# PAGE TEXT start

Your calculations do not support this assertion. Let us re-run the numbers using the same [questionable] assumptions that went into the original 21 to 1 estimate.

"Air Jordan" crouches 90 cm and manages a jump of 95 cm. That means that his acceleration during the jump must be 95/90 of a g. The force output by his legs must therefore be 1 g + 95/90 g or about about 2.06 g. On the moon this nets him about 1.9 g of vertical acceleration. 1.9 g over 90 cm during takeoff equates to 1/6 g over about 10.3 meters.

He does not get to 20 meters. He only gets to 10 meters. The original claim of a 21 to 1 factor applies only to the special case of Joe Schmoe, not to the case of Air Jordan,.

Yes ...your right , it's all got to do with the ratio of the acceleration zone to the hight jumped.
Who's Air Jordan ? One of those lanky basketball players? I find it hard to imagine anyone from a squat could jump 95cm. If he's very tall then the acceleration zone , the amount he reduces his hight by squatting should be more, which means he can jump higher on moon.
The figures I gave were for me, 5 foot 10 inches tall jump .3m acc zone .9m

 

[A.T.]

I find it hard to imagine anyone from a squat could jump 95cm.

If you start standing, then squat and jump, the record is 117 cm:
http://www.topendsports.com/testing/records/vertical-jump.htm

 

[zoki85]

Who's Air Jordan ? One of those lanky basketball players?

# PAGE TEXT end
# EXERCISE MATERIALS start

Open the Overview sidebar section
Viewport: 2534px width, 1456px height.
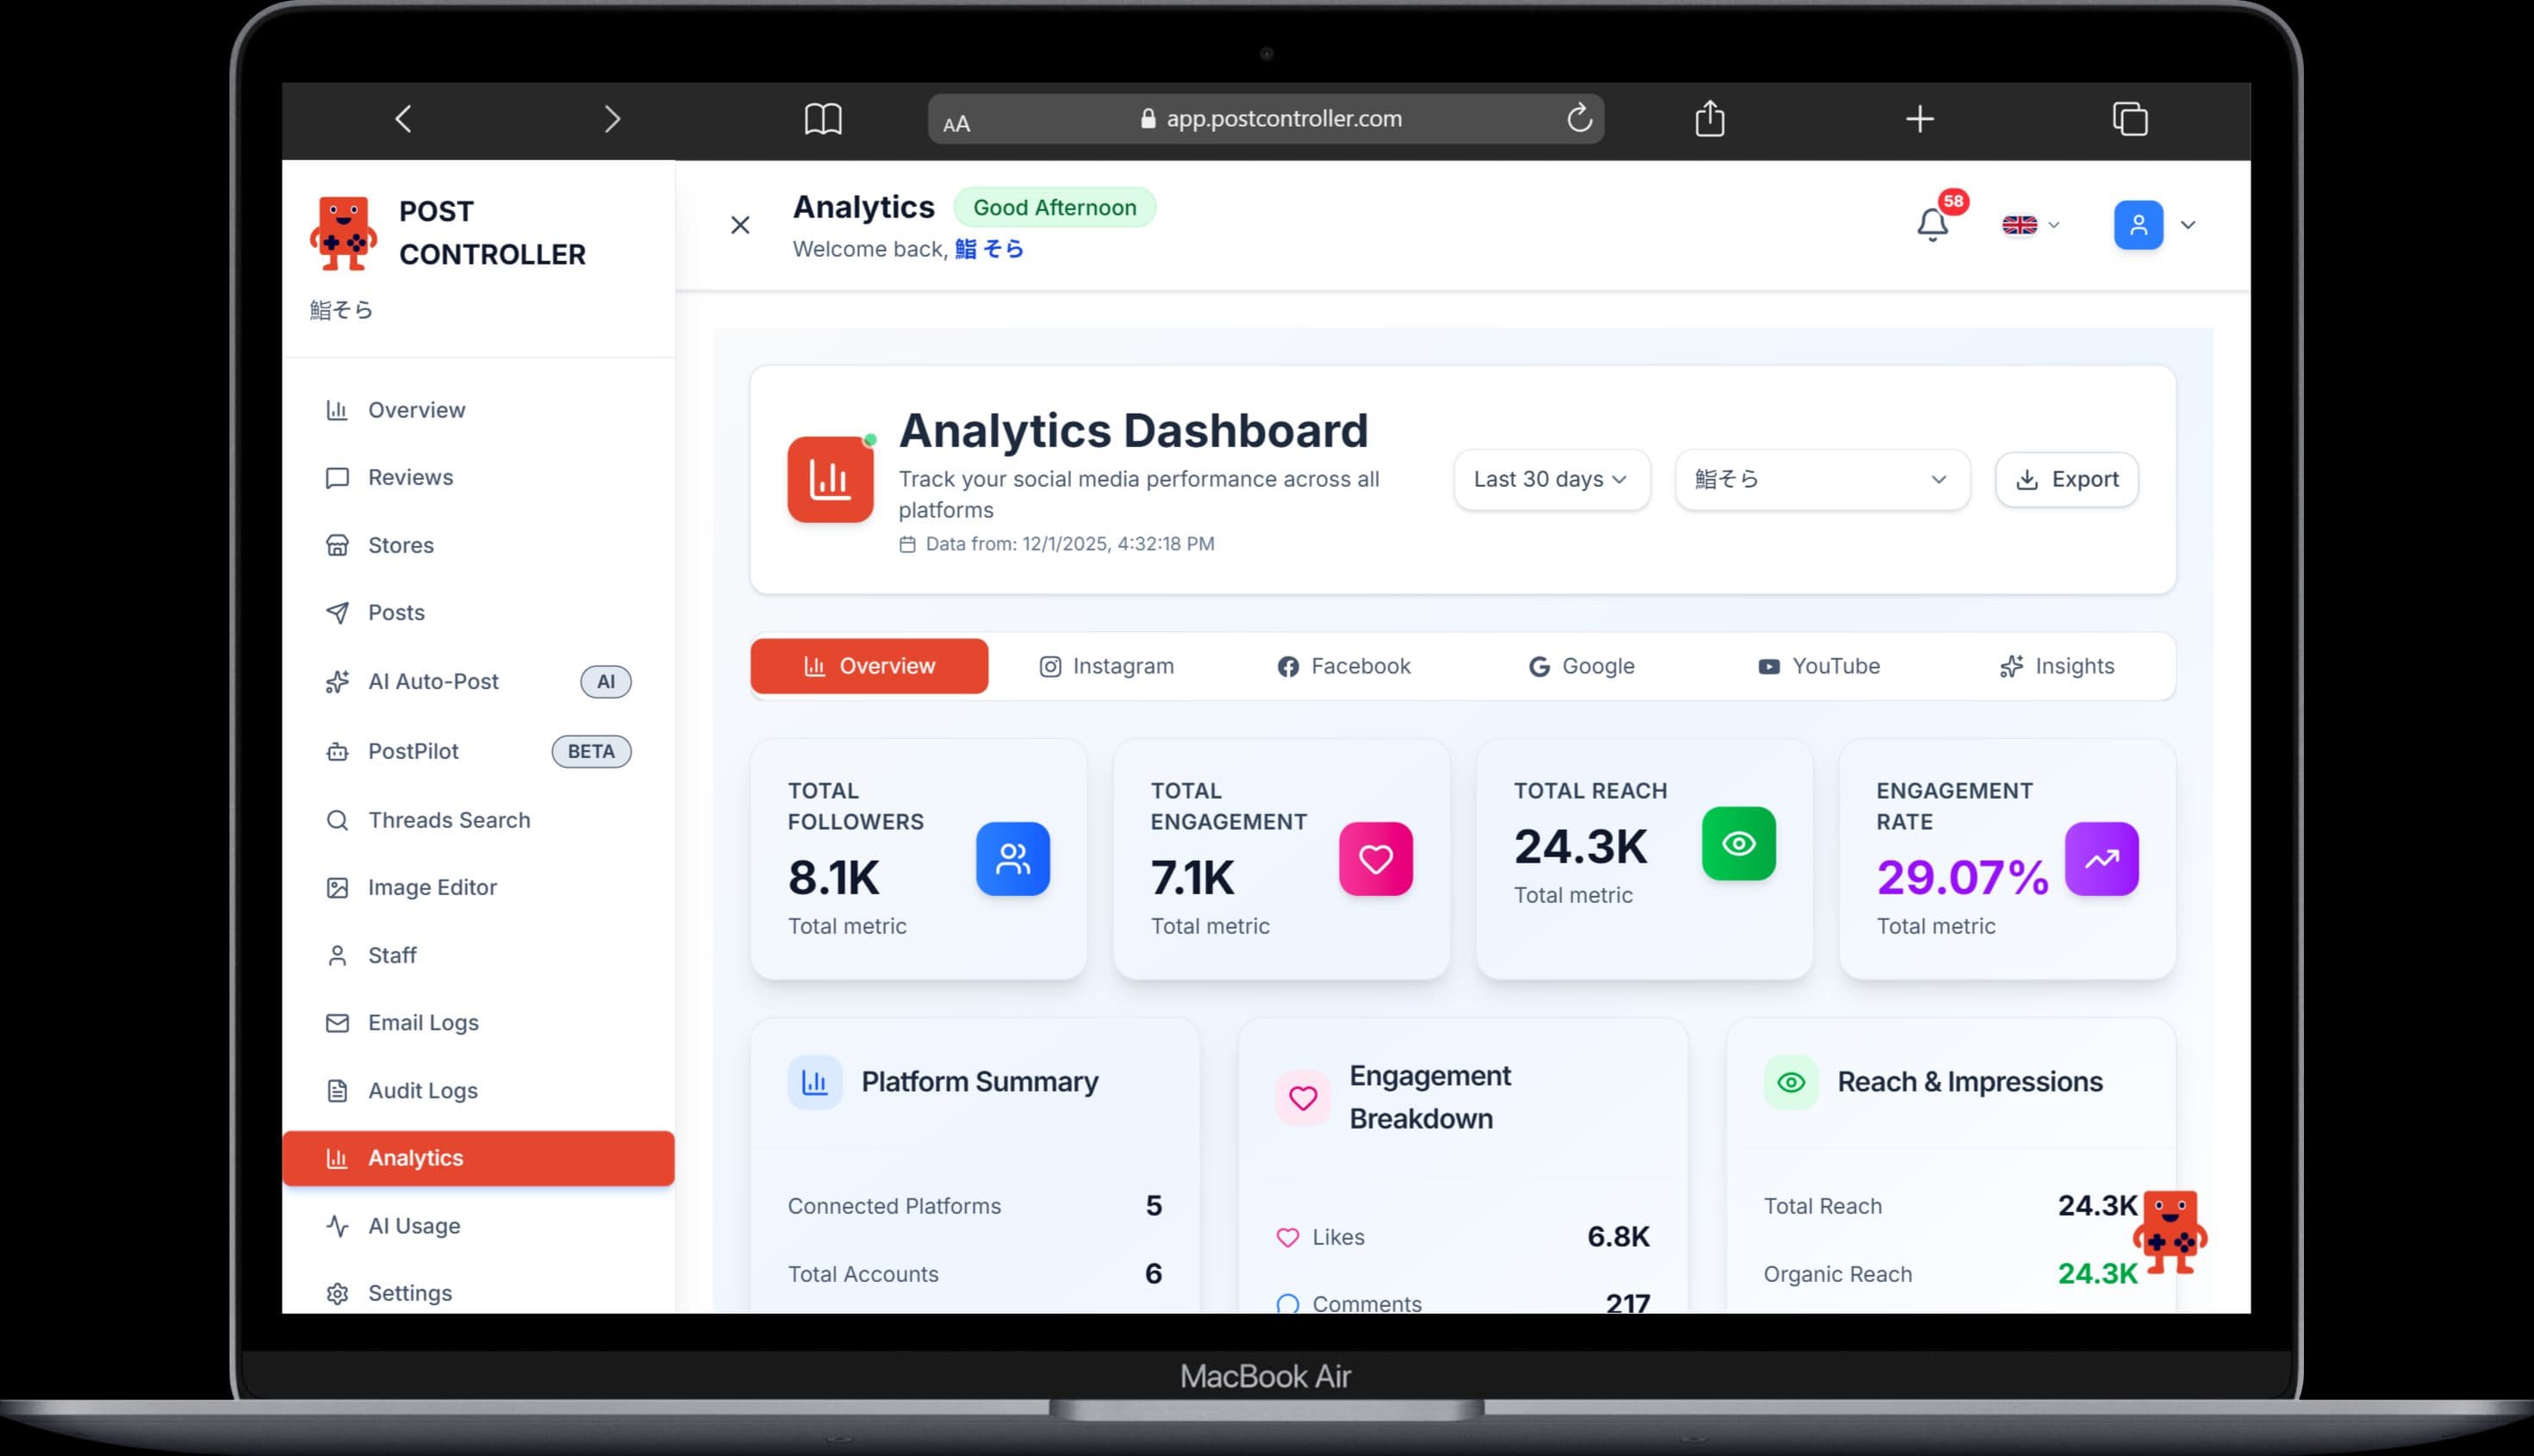pos(416,410)
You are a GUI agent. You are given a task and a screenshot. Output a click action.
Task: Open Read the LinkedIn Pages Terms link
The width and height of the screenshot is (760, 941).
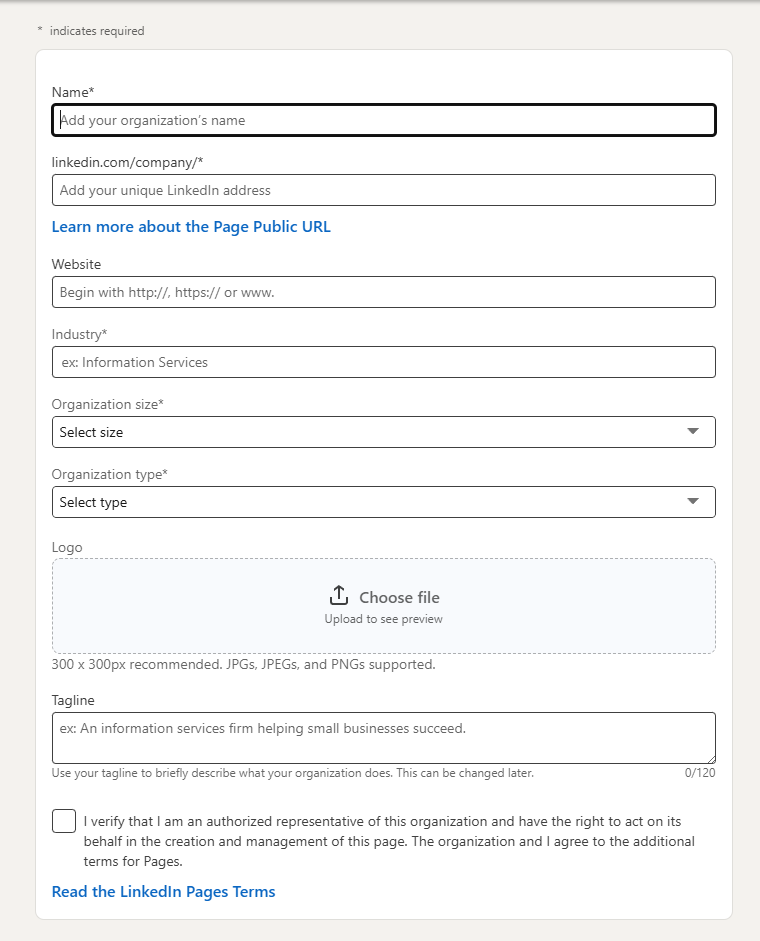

# EXERCISE MATERIALS end

- WHAT TO DO
A) Arrange the lines of the records as a JSON list of strings, one string per line, without blank lines. Leave the pictures out.
B) Pick up the forum thread on jump heights on the moon and carry it on from its final line.

- ANSWER SET
A)
[
  "Open the Overview sidebar section",
  "Viewport: 2534px width, 1456px height.",
  "pos(416,410)",
  "You are a GUI agent. You are given a task and a screenshot. Output a click action.",
  "Task: Open Read the LinkedIn Pages Terms link",
  "The width and height of the screenshot is (760, 941)."
]

B)
I think this could be him:

 

[bahamagreen]

I tried to simplify this in order to find what aspects of the mechanics determine the height... have run into a snag.

Here is how I'm thinking...

Consider a ball resting on a latched compressed spring, and then released. The max ball flight height is a function of initial velocity of the ball at separation from the uncompressed spring with respect to the gravitational acceleration acting during uncompression and after separation.

That velocity at separation has two contributing components:
- a positive component of the impulse from the spring acting on the inertial mass of the ball
- a negative component of gravitational acceleration on the ball during the impulse period

The max flight height of the ball will be based on:
- the separation velocity
- subsequent accumulation of negative acceleration

My wording is clumsy, but correct so far? If so, then the question I have at this point is:

It looks to me like the period of the impulse is going to be longer on Earth because of the second contribution component to the separation velocity, but does this mean that the separation velocities of the balls on Earth and Moon will be equal (with the max flight height determined only subsequently by gravity), or different (with gravity acting during the impulse period to effect the separation velocity)?

Hunting around I find:
- potential energy a la Hooke's Law is (1/2)k(x^2) without regard to time
- impulse is the integral of the force during the uncompression interval
- the mass of the ball is unchanged so the impulse is just change in momentum
- but I find this "The force is the gradient of the potential energy, which involves DERIVATIVES WRT TO SPACE COORDINATES AND NOT WRT TO TIME...So there is no simple connection between momentum and potential energy." at post #5 here - https://www.physicsforums.com/threads/momentum-is-potential-energy.58521/)...

Maybe I'm going in circles... :)
:

 

[sophiecentaur]

"Acceleration Zone"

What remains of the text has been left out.